-- PROVIDED RECORDS --
────────────────────

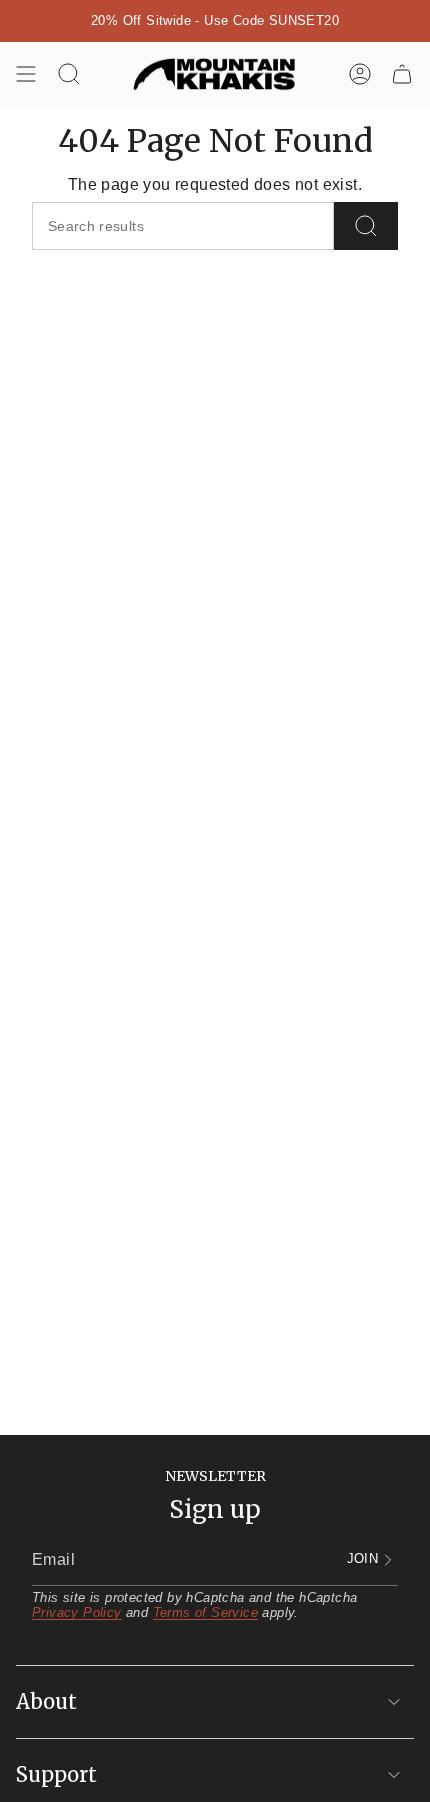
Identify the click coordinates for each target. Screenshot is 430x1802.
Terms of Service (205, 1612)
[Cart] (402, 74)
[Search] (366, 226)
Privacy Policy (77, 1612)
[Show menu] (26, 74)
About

────────────────────

-- EXERCISE --
When copying the listing, print each line exactly but leave out every picture.

-- WRITTEN RESPONSE --
Identify the click coordinates for each target. Screenshot is 430x1802.
Terms of Service (205, 1612)
[Cart] (402, 74)
[Search] (366, 226)
Privacy Policy (77, 1612)
[Show menu] (26, 74)
About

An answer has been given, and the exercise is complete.